**Description of the task:** Beginning at the line containing "Viewport: 1256px width, 537px", output every line to the end of the data below exactly as it appears.

[Stored dataset items]
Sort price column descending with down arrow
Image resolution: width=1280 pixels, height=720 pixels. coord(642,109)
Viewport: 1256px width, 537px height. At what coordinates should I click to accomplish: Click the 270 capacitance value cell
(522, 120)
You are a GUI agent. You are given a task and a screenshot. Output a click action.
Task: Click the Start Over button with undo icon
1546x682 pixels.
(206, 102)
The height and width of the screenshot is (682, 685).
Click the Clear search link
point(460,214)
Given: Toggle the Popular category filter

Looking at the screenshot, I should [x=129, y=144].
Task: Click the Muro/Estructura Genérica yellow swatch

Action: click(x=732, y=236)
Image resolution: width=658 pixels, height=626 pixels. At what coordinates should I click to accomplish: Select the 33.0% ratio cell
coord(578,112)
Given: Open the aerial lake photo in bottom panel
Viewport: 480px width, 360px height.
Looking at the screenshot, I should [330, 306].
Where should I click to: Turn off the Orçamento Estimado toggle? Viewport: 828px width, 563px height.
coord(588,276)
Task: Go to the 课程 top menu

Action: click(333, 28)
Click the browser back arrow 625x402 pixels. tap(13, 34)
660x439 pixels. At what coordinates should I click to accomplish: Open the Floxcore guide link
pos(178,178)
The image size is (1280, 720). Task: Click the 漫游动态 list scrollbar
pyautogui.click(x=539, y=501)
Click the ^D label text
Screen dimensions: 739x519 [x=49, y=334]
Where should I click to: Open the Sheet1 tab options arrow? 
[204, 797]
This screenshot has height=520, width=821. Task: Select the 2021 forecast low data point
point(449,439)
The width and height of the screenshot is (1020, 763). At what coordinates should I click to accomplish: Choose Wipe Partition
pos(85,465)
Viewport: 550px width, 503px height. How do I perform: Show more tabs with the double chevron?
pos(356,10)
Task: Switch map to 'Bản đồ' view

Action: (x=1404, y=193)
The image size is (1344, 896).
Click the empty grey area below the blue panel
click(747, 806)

**Result below:**
Viewport: 1256px width, 537px height. At what coordinates should I click to accomplish: Click the 270 capacitance value cell
(522, 120)
You are a GUI agent. You are given a task and a screenshot. Output a click action.
Task: Click the Start Over button with undo icon
1546x682 pixels.
(206, 102)
The height and width of the screenshot is (682, 685).
Click the Clear search link
point(460,214)
Given: Toggle the Popular category filter

Looking at the screenshot, I should [x=129, y=144].
Task: Click the Muro/Estructura Genérica yellow swatch

Action: click(x=732, y=236)
Image resolution: width=658 pixels, height=626 pixels. At what coordinates should I click to accomplish: Select the 33.0% ratio cell
coord(578,112)
Given: Open the aerial lake photo in bottom panel
Viewport: 480px width, 360px height.
Looking at the screenshot, I should [330, 306].
Where should I click to: Turn off the Orçamento Estimado toggle? Viewport: 828px width, 563px height.
coord(588,276)
Task: Go to the 课程 top menu

Action: click(333, 28)
Click the browser back arrow 625x402 pixels. tap(13, 34)
660x439 pixels. At what coordinates should I click to accomplish: Open the Floxcore guide link
pos(178,178)
The image size is (1280, 720). Task: Click the 漫游动态 list scrollbar
pyautogui.click(x=539, y=501)
Click the ^D label text
Screen dimensions: 739x519 [x=49, y=334]
Where should I click to: Open the Sheet1 tab options arrow? 
[204, 797]
This screenshot has height=520, width=821. Task: Select the 2021 forecast low data point
point(449,439)
The width and height of the screenshot is (1020, 763). At what coordinates should I click to accomplish: Choose Wipe Partition
pos(85,465)
Viewport: 550px width, 503px height. How do I perform: Show more tabs with the double chevron?
pos(356,10)
Task: Switch map to 'Bản đồ' view

Action: (x=1404, y=193)
The image size is (1344, 896).
Click the empty grey area below the blue panel
click(747, 806)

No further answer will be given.